Inti sindiran Darmo Gandhul adalah ajaran bahwa proses tauhid - pencapaian dan penyatuan dengan Allah - hanya bisa dilalui dengan jalan menaklukkan syahwat. Ibaratnya: orang bertauhid mengendarai barang gondhal-gandhul itu ke rumah Allah. Ilmunya: manusia menaklukkan nafsunya, manusia mengendalikan kemaluannya. Percayakah Anda bahwa pada banyak era peradaban umat manusia telah sedemikian diperbudak, dikendalikan, atau dikendarai nafsunya? Itulah yang dikritik Darmo Gandhul. Mestinya manusia itu joki, kudanya adalah syahwatnya. Tapi, yang banyak terjadi, nafsu joki, manusia diperkuda.
Itulah Kalamwadi. Kalam itu pena, wadi itu rahasia. Ilmu menaklukkan nafsu inilah rahasia Darmo Gandhul. Bahkan, dituturkan bahwa qalam dalam ayat alladzi allama bilqalam bisa jadi bermakna kemaluan, sebab, Allah tidak pernah mengajar manusia dengan pena dalam arti verbal seperti pulpen dan potlot kita sekarang.

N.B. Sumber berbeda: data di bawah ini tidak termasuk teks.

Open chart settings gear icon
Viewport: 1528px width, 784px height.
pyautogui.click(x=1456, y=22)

Apakah Anda menganggap "kemaluan" itu rendah dan hina? Dialah kunci keberlangsungan sejarah umat manusia. Dialah medium yang paling mewakili tubuh manusia untuk memperoleh puncak nikmat. Dialah yang bertugas memperanakpinakkan manusia dan hanya karena itu manusia perlu menggagas berbagai hal tentang sistem-sistem sosial, filsafat, kesenian, dan ideologi. Dia ciptaan Allah, dan karena itu ia kudus dan suci. Kita selama ini punya kesan seolah-olah kemaluan itu "tabu, hina, rendah," sebab kita hidup dalam atmosfer peradaban yang syahwat diselewengkan tidak untuk fungsi kudus suci yang telah ditentukan penciptanya. Kemaluan terasa hina karena ia memang kita hinakan dengan pelacuran dan penyingkapan aurat-aurat kehidupan.

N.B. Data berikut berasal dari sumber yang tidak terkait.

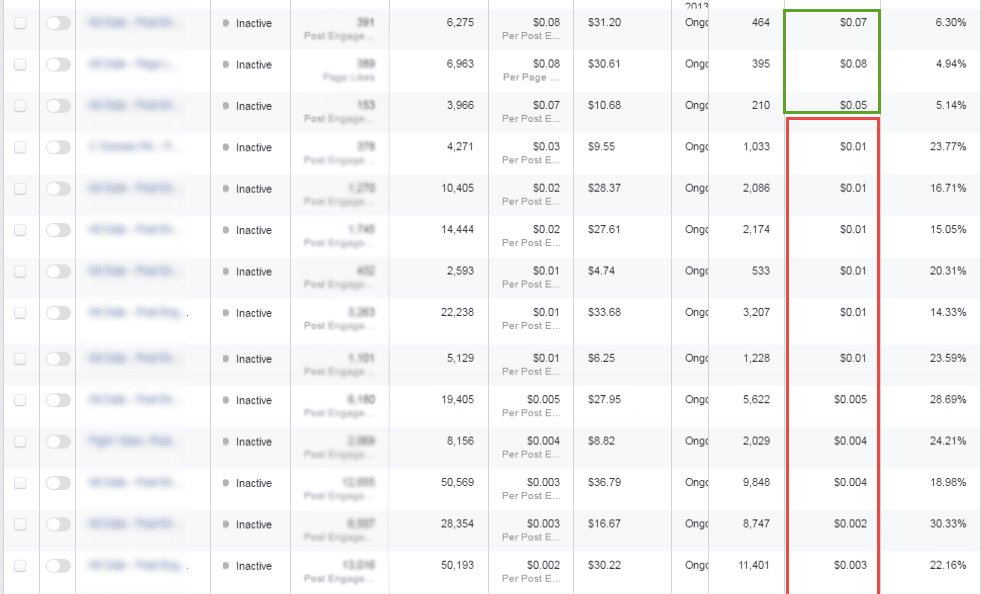
Task: Click the Inactive status dot in the $9.55 row
Action: tap(226, 148)
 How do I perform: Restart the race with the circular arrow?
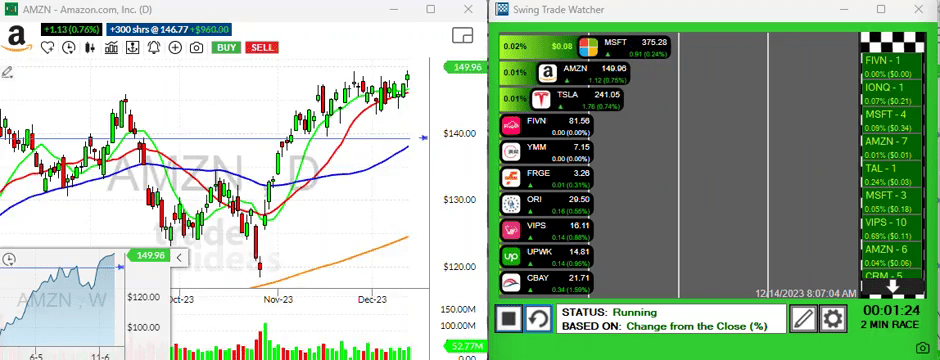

Secara singkat, harus saya paparkan juga bahwa hubungan manusia dengan alam, antara pria dan wanita, serta kekuasaan negara dan rakyat, sesungguhnya adalah perhubungan syahwat. Demikian hakikatnya. Manusia itu "lelaki", alam itu "wanita". Antara keduanya, diajarkan oleh Allah, hendaknya terjadi persenyawaan yang kooperatif dan saling menyelamatkan atau memberikan manfaat. Manusia harus mengendalikan syahwatnya untuk tidak merendahkan dan mendiskriminasikan kaum wanita. Itu paralel juga dengan ulama fikih harus mengendalikan "syahwat"-nya untuk tidak memperlakukan umatnya hanya sebagai objek yang harus taklid saja. Umat yang bertaklid hakikatnya sama dengan wanita yang diperkosa, sama dengan rakyat yang ditindas, serta sama dengan alam yang dirusak.
Padahal, Allah telah mengajarkan tauhid. Penyatuan. Sekularisme yang meletakkan manusia untuk menaklukkan alam, menimbulkan keterpecahan antara manusia dan alam. Tauhid gagal. Negara yang menindas rakyat, membuat terpecah. Tauhidnya gagal. Pria merendahkan wanita, suami menindas istri: gagal tauhid mereka. Gagal persenyawaan mereka.
Maka, jangan kaget kalau yang terjadi memang bukan tauhid, bukan persenyawaan, melainkan sekadar persetubuhan. Idiom "persetubuhan" itu mencerminkan betapa dangkal dan wadaknya pola hidup kita selama ini, termasuk juga pola internasionalisasi keagamaan kita. Jadi, jangan kaget pula kalau dalam situasi beku dan serbatubuh (syariat) seperti itu, bahkan sekarang bisa lahir Ki Kalamwadi yang baru.
7 Oktober 1990
- Kiai Sudrun Gugat -

KAMU SEDANG MEMBACA
Cak Nun - Sebuah Kumpulan Tulisan
RandomSeperti yang tertulis pada covernya, "Jangan Berhenti Pada Kata Cinta, Alamilah Getarannya . . .", ini adalah sebuah getar-getar yang mencoba mengurai cinta tak hanya sekedar dari kata, melainkan dari pengalaman kehidupan yang meluas dan mendalam, r...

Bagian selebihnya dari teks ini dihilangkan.